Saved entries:
<<<<
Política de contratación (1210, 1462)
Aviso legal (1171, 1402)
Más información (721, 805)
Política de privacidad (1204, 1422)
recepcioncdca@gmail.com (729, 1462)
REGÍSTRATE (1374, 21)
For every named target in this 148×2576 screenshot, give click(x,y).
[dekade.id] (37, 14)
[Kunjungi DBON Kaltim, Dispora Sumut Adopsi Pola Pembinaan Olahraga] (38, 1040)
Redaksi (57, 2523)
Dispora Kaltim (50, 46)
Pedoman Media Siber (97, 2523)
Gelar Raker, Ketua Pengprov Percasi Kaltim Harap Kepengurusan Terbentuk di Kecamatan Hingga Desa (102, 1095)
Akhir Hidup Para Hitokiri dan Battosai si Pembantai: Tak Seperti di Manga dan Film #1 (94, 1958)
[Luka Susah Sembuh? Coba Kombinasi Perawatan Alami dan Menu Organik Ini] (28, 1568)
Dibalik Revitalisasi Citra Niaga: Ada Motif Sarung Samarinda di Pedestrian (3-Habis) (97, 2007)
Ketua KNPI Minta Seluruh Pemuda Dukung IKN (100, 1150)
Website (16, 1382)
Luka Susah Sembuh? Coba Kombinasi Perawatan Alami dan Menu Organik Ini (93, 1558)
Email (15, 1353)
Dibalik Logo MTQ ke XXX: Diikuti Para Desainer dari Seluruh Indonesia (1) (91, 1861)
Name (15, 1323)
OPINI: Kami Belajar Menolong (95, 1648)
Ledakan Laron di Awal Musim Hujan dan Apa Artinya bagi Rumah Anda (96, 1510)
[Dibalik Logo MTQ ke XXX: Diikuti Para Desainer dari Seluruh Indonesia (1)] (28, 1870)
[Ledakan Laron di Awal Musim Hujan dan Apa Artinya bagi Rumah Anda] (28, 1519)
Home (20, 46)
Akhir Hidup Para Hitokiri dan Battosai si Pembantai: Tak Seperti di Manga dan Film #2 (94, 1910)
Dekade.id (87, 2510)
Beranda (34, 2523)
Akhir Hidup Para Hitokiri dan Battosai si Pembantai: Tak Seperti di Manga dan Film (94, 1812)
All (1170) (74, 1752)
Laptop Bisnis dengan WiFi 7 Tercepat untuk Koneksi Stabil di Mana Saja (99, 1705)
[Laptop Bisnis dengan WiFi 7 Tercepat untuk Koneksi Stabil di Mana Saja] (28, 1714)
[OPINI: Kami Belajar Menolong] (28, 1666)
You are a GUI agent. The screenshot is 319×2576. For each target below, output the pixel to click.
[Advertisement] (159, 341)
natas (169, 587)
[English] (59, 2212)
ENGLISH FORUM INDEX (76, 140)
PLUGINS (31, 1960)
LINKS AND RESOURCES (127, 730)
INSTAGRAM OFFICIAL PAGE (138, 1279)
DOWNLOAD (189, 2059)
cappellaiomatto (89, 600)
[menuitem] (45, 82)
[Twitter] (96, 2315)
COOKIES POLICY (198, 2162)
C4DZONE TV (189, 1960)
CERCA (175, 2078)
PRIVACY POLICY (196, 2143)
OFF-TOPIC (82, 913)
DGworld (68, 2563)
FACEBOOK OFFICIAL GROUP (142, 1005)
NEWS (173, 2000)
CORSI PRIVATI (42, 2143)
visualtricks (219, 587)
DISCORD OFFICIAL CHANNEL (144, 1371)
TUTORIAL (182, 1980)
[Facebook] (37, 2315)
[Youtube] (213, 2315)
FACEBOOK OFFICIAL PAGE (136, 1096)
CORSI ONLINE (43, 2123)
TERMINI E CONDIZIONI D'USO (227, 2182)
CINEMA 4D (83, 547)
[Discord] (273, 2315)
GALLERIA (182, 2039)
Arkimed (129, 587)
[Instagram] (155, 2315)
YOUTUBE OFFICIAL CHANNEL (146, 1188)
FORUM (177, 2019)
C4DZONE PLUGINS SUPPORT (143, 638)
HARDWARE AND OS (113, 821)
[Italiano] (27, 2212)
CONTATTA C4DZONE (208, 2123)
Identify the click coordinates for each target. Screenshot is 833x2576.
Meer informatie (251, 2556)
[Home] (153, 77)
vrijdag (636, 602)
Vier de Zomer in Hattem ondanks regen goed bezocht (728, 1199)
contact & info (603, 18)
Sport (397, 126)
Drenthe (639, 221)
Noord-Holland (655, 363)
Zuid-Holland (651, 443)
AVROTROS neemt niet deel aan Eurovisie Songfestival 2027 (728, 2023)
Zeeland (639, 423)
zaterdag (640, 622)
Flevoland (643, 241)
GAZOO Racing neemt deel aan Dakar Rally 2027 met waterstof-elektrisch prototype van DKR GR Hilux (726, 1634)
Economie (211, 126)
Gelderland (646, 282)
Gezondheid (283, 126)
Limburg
>>>>
Retype only this portion of the data above: the line containing "Anda (96, 1510)", the line containing "[Ledakan Laron di", and all lines between them, exactly.

Ledakan Laron di Awal Musim Hujan dan Apa Artinya bagi Rumah Anda (96, 1510)
[Dibalik Logo MTQ ke XXX: Diikuti Para Desainer dari Seluruh Indonesia (1)] (28, 1870)
[Ledakan Laron di Awal Musim Hujan dan Apa Artinya bagi Rumah Anda] (28, 1519)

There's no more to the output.